Exhibit 99.1
Press Release | II-VI Incorporated 375 Saxonburg Boulevard Saxonburg, Pennsylvania 16056 Telephone (724) 352-4455 | |||
Release Date: | January 21, 2009 | Contact: | Craig A. Creaturo | |||
Chief Financial Officer and Treasurer | ||||||
(724) 352-4455 | ||||||
ccreaturo@ii-vi.com | ||||||
Homepage: www.ii-vi.com |
II-VI INCORPORATED
REPORTS SECOND QUARTER EARNINGS
PITTSBURGH, PA., January 21, 2009 — II-VI Incorporated (NASDAQ Global Select: IIVI) today reported results for its second quarter ended December 31, 2008.
As previously announced, the Company intends on selling its x-ray and gamma-ray radiation sensor business, eV PRODUCTS, Inc., which operates as a business within the Compound Semiconductor Group. Results for all periods presented reflect the presentation of eV PRODUCTS as a discontinued operation.
Revenues from continuing operations for the quarter increased 3% to $74,278,000 from $72,334,000 in the second quarter of last fiscal year. Revenues from continuing operations for the six months ended December 31, 2008 increased 13% to $162,044,000 from $143,426,000 for the same period last fiscal year.
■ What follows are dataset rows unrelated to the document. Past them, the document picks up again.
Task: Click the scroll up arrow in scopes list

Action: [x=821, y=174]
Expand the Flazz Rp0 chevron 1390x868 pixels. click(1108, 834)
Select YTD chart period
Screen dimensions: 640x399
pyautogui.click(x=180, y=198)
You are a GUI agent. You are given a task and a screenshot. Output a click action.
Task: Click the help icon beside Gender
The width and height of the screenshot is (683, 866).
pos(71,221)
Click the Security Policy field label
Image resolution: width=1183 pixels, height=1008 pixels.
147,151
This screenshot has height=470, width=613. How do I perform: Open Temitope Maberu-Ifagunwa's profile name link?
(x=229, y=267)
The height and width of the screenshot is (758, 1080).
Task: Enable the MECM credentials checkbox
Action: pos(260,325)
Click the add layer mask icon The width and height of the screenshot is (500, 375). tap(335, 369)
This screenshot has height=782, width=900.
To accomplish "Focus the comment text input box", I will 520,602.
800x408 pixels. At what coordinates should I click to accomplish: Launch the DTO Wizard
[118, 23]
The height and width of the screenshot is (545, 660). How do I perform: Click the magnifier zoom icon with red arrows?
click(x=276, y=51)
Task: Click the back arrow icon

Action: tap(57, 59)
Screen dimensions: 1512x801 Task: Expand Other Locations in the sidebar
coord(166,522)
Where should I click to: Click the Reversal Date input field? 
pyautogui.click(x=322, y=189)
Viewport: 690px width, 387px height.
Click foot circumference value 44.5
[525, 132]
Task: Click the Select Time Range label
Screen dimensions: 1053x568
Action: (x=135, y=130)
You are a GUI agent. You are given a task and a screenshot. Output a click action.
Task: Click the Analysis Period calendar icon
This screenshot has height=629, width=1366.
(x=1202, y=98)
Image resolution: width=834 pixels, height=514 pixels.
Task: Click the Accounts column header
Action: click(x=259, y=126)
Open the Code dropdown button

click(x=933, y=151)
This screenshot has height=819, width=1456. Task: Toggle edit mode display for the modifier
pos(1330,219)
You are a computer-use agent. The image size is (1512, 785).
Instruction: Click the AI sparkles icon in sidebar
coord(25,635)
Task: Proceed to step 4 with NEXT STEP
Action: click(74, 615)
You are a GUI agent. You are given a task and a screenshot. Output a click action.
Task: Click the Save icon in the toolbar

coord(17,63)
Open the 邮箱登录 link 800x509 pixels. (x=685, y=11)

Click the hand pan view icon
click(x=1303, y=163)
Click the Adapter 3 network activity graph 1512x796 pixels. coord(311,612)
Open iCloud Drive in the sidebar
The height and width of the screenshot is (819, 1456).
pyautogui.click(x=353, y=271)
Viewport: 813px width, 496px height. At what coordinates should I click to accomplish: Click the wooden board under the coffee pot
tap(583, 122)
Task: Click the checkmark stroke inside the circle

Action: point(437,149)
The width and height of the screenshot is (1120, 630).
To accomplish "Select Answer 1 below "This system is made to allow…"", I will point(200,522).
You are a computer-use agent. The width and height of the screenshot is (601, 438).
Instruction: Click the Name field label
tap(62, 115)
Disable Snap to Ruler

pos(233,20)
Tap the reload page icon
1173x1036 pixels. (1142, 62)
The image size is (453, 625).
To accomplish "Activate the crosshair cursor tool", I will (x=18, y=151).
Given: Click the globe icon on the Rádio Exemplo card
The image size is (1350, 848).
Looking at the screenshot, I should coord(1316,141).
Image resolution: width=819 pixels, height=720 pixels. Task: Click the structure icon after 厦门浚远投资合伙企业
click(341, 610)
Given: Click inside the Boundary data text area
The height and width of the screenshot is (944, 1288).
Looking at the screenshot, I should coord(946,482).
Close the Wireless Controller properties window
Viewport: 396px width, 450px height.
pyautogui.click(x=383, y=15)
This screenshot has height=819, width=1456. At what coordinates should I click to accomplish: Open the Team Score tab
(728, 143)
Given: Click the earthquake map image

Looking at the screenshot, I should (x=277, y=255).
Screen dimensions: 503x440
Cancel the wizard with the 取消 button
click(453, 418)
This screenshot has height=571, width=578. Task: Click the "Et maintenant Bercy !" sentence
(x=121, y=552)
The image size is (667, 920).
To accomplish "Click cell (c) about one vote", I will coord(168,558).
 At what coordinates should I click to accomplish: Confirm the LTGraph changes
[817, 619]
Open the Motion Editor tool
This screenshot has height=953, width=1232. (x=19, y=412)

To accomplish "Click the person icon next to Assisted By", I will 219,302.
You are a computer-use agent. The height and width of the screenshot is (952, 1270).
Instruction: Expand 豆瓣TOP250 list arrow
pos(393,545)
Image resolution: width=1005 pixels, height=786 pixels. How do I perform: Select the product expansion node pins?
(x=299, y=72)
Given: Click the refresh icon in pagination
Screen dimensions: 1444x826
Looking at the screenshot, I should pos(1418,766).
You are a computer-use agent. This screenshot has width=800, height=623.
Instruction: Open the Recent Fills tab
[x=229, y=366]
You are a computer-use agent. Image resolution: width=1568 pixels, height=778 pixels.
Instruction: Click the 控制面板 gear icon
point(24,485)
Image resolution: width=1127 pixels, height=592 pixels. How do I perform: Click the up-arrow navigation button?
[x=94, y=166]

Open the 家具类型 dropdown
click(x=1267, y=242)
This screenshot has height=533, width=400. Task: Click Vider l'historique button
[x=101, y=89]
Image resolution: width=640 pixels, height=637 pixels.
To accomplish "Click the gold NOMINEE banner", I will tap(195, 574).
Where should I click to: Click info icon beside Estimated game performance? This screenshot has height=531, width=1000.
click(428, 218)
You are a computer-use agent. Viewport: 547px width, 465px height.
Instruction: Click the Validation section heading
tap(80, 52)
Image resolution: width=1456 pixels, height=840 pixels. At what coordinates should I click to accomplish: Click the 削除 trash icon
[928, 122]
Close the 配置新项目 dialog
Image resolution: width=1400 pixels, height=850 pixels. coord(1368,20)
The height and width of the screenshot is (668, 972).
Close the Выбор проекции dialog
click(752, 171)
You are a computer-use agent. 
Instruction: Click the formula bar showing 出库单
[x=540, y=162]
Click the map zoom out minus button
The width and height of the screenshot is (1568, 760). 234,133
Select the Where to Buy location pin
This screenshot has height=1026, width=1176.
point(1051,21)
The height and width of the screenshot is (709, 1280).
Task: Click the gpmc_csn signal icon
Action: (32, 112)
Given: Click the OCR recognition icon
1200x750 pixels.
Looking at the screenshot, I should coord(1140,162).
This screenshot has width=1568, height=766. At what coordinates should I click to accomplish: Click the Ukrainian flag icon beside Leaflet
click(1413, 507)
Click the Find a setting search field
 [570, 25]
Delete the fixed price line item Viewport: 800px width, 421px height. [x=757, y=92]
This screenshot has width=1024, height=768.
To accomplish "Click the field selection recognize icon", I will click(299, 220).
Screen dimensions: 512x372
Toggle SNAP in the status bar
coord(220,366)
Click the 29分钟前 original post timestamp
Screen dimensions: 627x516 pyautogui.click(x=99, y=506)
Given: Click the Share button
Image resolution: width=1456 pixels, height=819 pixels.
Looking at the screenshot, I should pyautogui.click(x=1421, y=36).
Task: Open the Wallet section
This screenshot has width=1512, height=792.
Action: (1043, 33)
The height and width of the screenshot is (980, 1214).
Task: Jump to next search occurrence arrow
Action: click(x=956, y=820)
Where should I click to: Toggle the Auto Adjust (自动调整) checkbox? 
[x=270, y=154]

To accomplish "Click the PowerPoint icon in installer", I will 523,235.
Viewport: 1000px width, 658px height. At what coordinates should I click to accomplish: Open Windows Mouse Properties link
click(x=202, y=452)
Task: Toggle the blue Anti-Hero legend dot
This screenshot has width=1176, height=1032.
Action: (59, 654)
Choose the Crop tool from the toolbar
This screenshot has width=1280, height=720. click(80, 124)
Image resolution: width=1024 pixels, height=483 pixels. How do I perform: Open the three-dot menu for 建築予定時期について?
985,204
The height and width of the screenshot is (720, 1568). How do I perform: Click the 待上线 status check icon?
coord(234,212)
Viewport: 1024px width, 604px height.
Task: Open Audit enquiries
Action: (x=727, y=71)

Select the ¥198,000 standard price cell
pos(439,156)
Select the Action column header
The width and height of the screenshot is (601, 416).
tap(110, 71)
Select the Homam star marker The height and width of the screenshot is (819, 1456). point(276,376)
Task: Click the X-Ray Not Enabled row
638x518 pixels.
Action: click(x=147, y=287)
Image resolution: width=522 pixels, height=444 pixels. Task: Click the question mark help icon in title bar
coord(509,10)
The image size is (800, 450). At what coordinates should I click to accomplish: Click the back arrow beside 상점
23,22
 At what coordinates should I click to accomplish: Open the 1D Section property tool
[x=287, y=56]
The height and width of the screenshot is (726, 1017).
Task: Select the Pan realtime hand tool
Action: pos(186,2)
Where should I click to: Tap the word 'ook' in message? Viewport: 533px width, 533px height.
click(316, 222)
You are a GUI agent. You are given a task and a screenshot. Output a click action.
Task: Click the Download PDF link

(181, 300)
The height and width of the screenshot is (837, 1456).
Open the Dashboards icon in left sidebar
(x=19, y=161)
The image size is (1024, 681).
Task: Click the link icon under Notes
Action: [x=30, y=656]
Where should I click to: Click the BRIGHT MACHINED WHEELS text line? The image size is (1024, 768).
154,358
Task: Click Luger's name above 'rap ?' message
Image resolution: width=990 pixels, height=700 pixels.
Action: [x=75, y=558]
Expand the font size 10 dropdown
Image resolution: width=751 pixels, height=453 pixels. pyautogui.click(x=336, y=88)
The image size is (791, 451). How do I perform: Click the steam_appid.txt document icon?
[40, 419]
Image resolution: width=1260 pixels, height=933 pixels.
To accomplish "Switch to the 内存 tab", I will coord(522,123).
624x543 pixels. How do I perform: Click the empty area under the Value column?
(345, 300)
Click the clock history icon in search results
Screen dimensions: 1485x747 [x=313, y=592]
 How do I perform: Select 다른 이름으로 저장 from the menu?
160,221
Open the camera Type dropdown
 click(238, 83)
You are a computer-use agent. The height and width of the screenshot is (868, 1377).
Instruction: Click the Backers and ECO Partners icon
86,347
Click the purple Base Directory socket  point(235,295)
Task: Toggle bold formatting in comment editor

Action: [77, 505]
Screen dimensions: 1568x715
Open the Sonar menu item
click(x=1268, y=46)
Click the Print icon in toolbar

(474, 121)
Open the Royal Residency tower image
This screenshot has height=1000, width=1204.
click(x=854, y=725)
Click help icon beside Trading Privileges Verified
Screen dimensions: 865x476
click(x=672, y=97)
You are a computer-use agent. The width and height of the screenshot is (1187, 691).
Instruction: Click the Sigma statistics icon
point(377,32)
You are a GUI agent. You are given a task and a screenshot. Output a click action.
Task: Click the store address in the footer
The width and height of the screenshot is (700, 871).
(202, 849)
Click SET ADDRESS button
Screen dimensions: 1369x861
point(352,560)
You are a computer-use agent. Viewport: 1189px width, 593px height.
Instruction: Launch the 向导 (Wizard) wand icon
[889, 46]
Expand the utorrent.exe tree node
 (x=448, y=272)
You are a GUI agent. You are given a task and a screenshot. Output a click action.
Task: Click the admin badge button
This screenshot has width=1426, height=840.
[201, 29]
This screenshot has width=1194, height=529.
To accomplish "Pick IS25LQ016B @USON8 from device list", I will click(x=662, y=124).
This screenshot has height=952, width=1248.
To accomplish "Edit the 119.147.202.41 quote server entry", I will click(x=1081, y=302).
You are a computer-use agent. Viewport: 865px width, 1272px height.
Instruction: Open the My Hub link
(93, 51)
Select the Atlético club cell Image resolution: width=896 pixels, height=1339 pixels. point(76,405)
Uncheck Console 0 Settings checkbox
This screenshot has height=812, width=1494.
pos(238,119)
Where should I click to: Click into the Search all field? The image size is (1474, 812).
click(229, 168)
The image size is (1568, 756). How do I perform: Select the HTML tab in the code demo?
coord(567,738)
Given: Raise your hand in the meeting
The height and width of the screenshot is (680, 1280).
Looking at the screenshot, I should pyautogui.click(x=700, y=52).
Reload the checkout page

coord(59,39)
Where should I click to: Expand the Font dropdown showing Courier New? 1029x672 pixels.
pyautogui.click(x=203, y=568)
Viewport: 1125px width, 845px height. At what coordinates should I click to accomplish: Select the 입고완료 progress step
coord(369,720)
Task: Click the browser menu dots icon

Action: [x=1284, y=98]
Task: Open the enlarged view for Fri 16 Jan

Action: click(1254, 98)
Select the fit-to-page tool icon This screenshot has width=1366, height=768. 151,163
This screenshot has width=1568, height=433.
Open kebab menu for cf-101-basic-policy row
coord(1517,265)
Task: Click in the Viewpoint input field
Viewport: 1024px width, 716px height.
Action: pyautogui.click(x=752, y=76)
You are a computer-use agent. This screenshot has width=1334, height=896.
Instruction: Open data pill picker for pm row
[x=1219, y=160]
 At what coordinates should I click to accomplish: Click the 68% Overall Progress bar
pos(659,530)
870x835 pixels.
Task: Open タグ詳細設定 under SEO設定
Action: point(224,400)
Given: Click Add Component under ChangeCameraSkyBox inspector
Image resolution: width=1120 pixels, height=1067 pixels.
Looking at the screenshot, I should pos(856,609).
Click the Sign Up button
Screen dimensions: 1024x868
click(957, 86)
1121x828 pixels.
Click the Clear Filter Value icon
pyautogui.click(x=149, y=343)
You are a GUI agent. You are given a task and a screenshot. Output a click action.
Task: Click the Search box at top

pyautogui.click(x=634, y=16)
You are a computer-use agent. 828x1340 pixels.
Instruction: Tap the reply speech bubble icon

Bookings from continuing operations for the quarter decreased 14% to $67,337,000 compared to $78,572,000 in the second quarter of last fiscal year. Bookings from continuing operations for the six months ended December 31, 2008 decreased 11% to $141,632,000 from $159,421,000 for the same period last fiscal year. Bookings from continuing operations are defined as customer orders received that are expected to be converted into revenues during the next 12 months.
Earnings from continuing operations for the quarter were $8,339,000 or $0.28 per share-diluted. These results compare with earnings from continuing operations of $26,999,000 or $0.88 per share-diluted in the second quarter of last fiscal year which included a $15,913,000 or $0.52 per share-diluted after-tax gain on the sale of an equity investment. For the six months ended December 31, 2008, earnings from continuing operations were $25,857,000 or $0.85 per share-diluted. This compares with earnings from continuing operations of $36,989,000 or $1.21 per share-diluted which included a $15,913,000 or $0.52 per share-diluted after-tax gain on the sale of an equity investment.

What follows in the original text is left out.